The biophysical basis for electrocardiographic evaluation of myocardial ischemia stems from the notion that ischemic tissues develop, with relative uniformity, along the endo-cardial aspects of the heart. These injured regions of subendocardial tissue give rise to intramural currents that lead to ST segment deflections within electrocardiogram (ECG) recordings. The concept of subendocardial ischemic regions is often used in clinical practice,providing a simple and intuitive description of ischemic injury; however, such a model grossly oversimplifies the presentation of ischemic disease -inadvertently leading to errors in ECG-based diagnoses. Furthermore, recent experimental studies have brought into question the subendocardial ischemia paradigm, suggesting instead a more distributed pattern of tissue injury.
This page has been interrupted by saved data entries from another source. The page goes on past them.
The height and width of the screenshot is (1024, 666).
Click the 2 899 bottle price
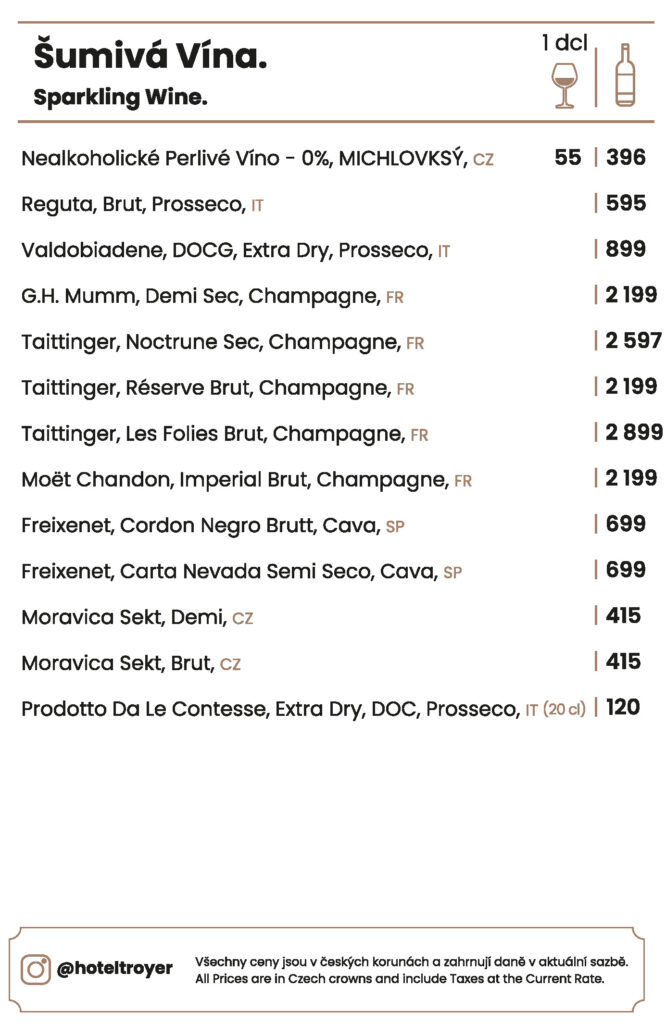click(634, 432)
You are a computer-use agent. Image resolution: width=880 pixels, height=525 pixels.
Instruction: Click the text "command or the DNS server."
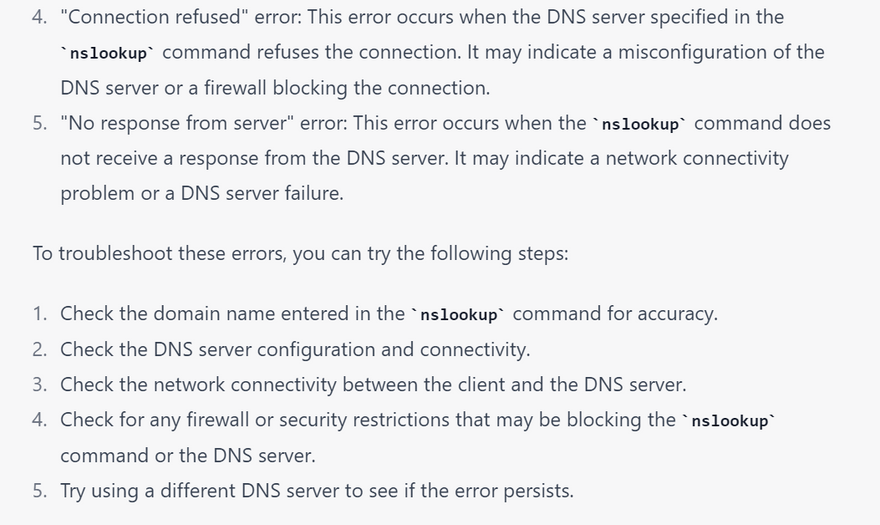coord(187,455)

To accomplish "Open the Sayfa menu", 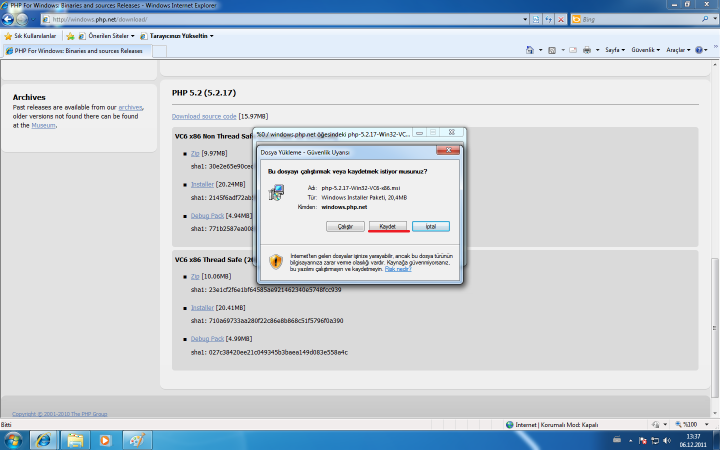I will pos(615,50).
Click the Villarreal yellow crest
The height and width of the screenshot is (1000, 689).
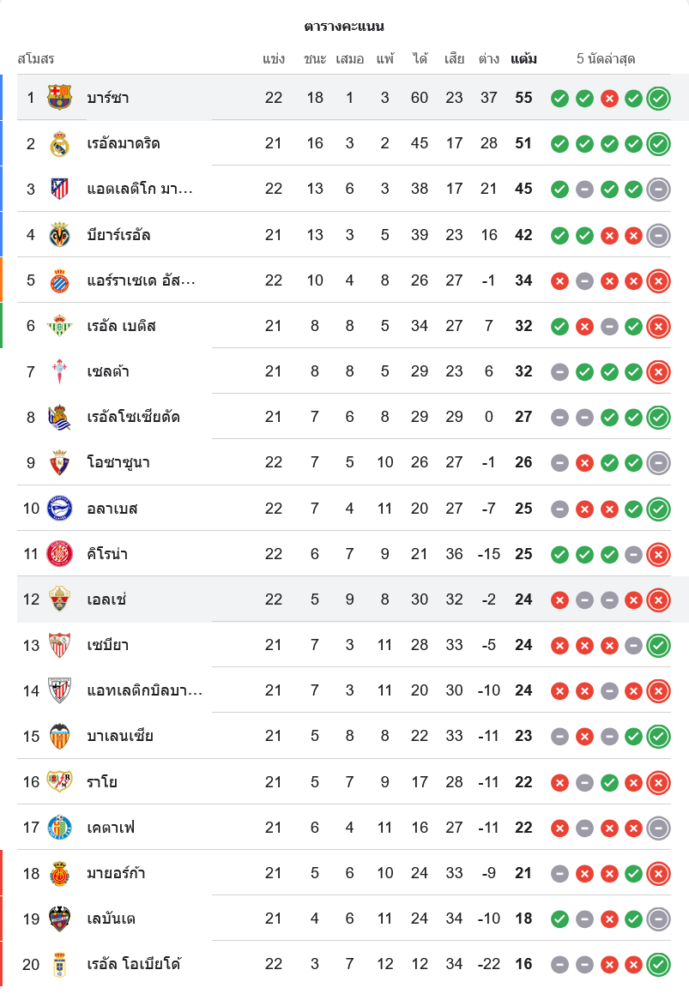click(x=60, y=235)
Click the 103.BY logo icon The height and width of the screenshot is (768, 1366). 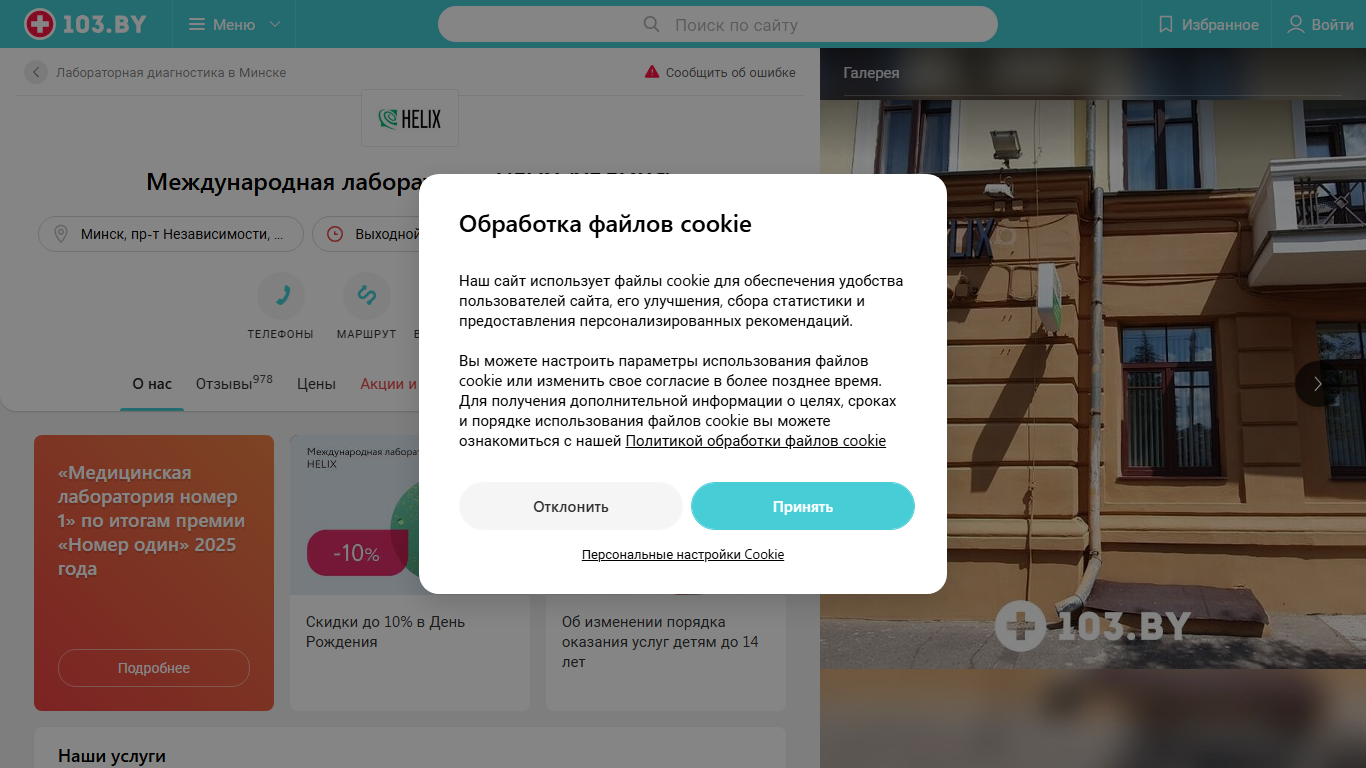click(x=40, y=24)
Computer models have often been employed to complement experimental approaches and have a robust history in cardiac simulation. We, therefore, have developed a compu-tational simulation framework aimed at elucidating the effects of ischemia on measurable cardiac and body surface potentials. In assessing the utility of our simulation framework, we considered three modeling scenarios.

First, we simulated, visualized, and analyzed experimentally derived acute myocardial ischemic events using, as a driver, measured intramural electrograms extracted from large animal experiments. We reconstructed epicardial potentials that reflected both qualitative (feature comparison) and quantitative (correlation, error, and significance) agreement with experimentally obtained epicardial measurements.
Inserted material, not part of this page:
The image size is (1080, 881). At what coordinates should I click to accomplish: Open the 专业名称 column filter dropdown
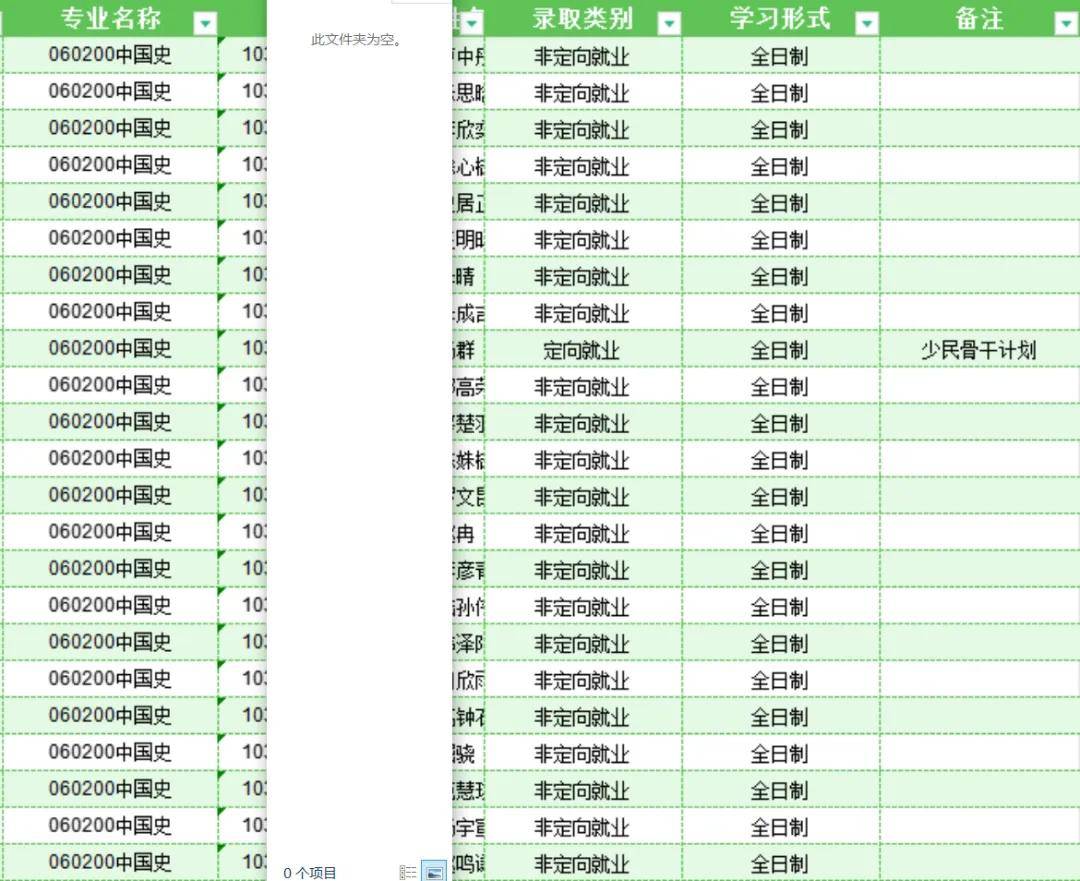pyautogui.click(x=205, y=24)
Second, we replicated our ischemia simulation protocols with the additional inclusion of subject-specific ischemic zone source representations, which we identified and extracted by way of processed electrogram thresholding, from mapped intramyocardial potentials within the cardiac volume. Resulting epicardial potentials showed improvement over previous a studies in both qualitative and quantitative metrics.

Third, we incorporated our cardiac modeling framework into a torso-based forward simulation pipeline to generate and analyze ECG markers associated with subject-specific ischemic zone representations. Subject-specific ECG markers identified several instances in which the current clinical diagnostic protocol fails to capture, or explain, the underlying ischemic condition.

We propose this novel framework as a means to advance the understanding of the underlying mechanisms of ischemic disease while simultaneously putting in place the computational infrastructure necessary to study and improve ischemia models aimed at reducing diagnostic errors in the clinic.